LA SQUADRA - Mike D’Antoni era il playmaker e praticamente non aveva cambi e non usciva quasi mai dal campo. Erano altri tempi rispetto a quelli odierni e quell’anno l’Olimpia non disputò neppure le coppe europee. Quando proprio serviva era Franco Boselli, una guardia, a giocare in regia. Boselli quell’anno diventò il sesto uomo del Billy alle spalle di Roberto Premier. La squadra era stata trasformata in una corazzata fisica in cui Vittorio Ferracini e Vittorio Gallinari giocavano da ali piccole mascherate. I due lunghi erano John Gianelli, al secondo anno a Milano, e Dino Meneghin. Quella di Dan Peterson era di fatto una rotazione di sette uomini.

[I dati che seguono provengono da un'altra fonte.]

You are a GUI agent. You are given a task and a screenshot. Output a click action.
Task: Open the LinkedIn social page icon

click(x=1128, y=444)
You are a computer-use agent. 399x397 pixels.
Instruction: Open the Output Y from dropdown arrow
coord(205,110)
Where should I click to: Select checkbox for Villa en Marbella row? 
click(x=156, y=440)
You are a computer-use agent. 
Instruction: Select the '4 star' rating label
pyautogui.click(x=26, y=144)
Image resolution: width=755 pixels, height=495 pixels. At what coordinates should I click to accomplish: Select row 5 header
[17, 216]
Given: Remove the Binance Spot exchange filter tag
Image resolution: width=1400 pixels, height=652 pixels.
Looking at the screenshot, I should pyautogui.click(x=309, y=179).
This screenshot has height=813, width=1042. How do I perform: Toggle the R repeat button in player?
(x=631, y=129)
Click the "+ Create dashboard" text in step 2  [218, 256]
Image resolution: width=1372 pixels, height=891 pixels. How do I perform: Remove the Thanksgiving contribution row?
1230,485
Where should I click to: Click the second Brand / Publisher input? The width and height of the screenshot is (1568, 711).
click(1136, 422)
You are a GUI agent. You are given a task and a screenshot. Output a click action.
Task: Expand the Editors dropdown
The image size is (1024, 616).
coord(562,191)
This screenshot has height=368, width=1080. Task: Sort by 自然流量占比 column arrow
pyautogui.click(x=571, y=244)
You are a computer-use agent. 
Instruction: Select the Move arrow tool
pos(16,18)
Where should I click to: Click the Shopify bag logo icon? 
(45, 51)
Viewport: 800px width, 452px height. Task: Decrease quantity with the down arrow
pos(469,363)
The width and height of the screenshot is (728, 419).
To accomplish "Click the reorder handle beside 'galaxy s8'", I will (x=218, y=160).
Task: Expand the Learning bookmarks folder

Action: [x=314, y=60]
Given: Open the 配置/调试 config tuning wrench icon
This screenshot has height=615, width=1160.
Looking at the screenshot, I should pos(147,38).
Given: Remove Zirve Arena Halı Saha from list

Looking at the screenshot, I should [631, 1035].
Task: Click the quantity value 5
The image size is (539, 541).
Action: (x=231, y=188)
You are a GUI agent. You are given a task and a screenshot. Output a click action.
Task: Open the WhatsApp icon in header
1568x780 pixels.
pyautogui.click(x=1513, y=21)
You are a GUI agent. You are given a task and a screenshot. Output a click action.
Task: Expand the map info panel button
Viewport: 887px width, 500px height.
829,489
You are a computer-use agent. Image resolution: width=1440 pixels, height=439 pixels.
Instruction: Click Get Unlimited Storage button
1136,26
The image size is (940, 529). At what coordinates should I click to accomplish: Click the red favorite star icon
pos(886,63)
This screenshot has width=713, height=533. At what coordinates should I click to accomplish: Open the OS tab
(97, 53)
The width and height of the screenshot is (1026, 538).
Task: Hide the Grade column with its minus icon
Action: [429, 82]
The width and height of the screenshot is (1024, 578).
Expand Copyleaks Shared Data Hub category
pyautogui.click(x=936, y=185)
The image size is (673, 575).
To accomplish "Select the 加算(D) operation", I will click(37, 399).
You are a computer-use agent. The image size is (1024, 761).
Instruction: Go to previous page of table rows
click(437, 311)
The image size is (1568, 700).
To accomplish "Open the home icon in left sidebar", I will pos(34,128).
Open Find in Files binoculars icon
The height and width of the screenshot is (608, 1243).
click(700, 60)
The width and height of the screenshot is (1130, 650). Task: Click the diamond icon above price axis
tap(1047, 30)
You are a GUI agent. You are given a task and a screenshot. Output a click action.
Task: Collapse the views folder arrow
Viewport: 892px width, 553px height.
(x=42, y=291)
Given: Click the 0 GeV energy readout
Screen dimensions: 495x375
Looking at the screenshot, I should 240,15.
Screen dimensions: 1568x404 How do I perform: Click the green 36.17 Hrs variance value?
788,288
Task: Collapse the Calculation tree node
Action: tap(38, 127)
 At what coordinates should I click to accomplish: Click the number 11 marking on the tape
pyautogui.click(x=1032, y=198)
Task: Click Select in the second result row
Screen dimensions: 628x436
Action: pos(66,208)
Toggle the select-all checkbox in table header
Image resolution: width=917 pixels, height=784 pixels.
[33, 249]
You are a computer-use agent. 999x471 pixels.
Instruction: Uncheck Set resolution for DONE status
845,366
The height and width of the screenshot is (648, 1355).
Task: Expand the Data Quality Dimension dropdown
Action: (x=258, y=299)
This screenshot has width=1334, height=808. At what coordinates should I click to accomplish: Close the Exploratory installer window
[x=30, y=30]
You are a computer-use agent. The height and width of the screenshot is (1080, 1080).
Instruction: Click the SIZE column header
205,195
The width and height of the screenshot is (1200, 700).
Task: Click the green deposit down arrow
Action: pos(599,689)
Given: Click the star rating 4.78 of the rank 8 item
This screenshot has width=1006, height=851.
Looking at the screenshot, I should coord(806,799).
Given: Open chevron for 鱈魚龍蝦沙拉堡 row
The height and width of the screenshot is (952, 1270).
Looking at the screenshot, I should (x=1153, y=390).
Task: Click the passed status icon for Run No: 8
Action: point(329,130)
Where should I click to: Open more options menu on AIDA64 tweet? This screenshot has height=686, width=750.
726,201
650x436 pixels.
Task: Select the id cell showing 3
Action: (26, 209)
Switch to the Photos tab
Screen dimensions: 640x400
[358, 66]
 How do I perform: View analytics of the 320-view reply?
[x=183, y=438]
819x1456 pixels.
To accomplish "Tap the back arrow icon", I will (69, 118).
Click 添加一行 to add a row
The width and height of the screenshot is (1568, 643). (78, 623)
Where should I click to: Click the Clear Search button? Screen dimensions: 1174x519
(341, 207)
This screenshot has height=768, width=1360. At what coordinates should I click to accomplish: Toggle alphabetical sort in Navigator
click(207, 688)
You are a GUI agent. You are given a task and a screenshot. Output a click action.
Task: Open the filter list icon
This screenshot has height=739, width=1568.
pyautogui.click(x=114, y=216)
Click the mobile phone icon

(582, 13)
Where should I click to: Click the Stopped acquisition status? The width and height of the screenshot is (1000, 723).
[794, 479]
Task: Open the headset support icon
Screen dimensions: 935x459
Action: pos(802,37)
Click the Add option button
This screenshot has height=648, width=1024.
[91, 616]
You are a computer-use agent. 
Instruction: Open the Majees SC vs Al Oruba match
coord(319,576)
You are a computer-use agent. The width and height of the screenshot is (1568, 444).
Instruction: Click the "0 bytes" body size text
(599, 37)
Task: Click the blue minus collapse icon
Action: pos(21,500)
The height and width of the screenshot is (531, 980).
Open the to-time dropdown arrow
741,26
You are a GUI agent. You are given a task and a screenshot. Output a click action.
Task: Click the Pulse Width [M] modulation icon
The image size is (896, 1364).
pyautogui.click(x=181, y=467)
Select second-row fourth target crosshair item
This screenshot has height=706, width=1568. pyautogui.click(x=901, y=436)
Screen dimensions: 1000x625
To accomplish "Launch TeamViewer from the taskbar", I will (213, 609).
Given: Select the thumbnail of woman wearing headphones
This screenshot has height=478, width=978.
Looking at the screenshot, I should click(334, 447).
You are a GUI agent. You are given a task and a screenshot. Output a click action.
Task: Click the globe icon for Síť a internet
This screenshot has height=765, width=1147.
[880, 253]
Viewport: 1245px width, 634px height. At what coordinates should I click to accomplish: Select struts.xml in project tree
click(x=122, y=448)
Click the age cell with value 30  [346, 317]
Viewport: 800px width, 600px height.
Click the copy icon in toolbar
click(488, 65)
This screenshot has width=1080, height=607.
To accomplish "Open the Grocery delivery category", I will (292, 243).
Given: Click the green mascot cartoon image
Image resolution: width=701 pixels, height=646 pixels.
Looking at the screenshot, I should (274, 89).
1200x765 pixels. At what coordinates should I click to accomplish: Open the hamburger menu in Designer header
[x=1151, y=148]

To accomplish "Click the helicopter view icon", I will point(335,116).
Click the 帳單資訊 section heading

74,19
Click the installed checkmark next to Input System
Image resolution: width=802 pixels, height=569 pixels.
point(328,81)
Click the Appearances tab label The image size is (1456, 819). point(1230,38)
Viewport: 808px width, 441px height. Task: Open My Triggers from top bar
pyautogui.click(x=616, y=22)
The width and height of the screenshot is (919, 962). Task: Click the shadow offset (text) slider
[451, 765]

LA PARTITA - Quattro giorni dopo Gara 1, a San Siro, l’Olimpia conquistò lo scudetto della stella dopo un’altra battaglia di 40 minuti, con 10.000 spettatori presenti. Con una mossa inattesa e dibattuta per anni il coach di Pesaro, Pero Skansi, tenne in panchina per 16 minuti nel primo tempo proprio Kicanovic. “Dopo Gara 1, Kicanovic avrebbe voluto uccidermi e in spogliatoio a Pesaro successe di tutto. Io ero tranquillo perché a difendermi c’era Meneghin - raccontò in seguito D’Antoni – Di certo, non avrei mai accettato di non giocare il primo tempo di Gara 2”. Quale fosse il senso della mossa di Skansi non è mai stato chiarito. Forse voleva sorprendere Peterson o forse tenersi Kicanovic fresco per la ripresa contando di restare agganciato alla gara. In ogni caso, Kicanovic segnò 16 punti in metà gara, portando la Scavolini da meno otto a più tre. Nel rocambolesco finale, Mike D’Antoni non sbagliò nulla. Fu suo l’ultimo canestro, 73-72, prima che la difesa del Billy alzasse il suo muro. L’ultimo tentativo praticamente disperato fu di Sylvester, l’ex, ma John Gianelli eseguì la stoppata dello scudetto con la quale coronò una prova da 19 punti che diventò lo specchio della sua crescita rispetto al giocatore discusso nel corso del primo anno, di cui i tifosi chiedevano il taglio per quell’atteggiamento che solo in apparenza era distaccato. Così il Billy vinse lo scudetto dopo dieci anni e conquistò la seconda stella.
IL SIGNIFICATO - “Per me fu un sollievo – dice Mike D’Antoni a proposito del suo primo scudetto – perché dopo tante volte in cui ci eravamo andati solo vicino cominciavo ad avvertire la pressione di dover vincere”. Lo stesso concetto valeva per Dino Meneghin, che era stato etichettato come vecchio a inizio stagione, in declino, per Dan Peterson che aveva vinto un titolo a Bologna ma ancora nulla a Milano. Lo scudetto del 1982 aprì un ciclo di otto finali consecutive per l’Olimpia, che avrebbe perso le successive due, ne avrebbe vinte poi tre di seguito prima di perdere nel 1988 quella con Pesaro (affrontata ma in un abbinamento impari anche nel 1985) e chiudere nel 1989 con la leggendaria vittoria di Livorno. D’Antoni, Premier e Meneghin avrebbero percorso insieme tutto quel ciclo, Peterson sarebbe rimasto fino al 1987 come Gallinari e Franco Boselli. Gianelli e Ferracini sarebbero rimasti un altro anno, quello in cui l’Olimpia arrivò seconda sia in campionato che in Coppa dei Campioni.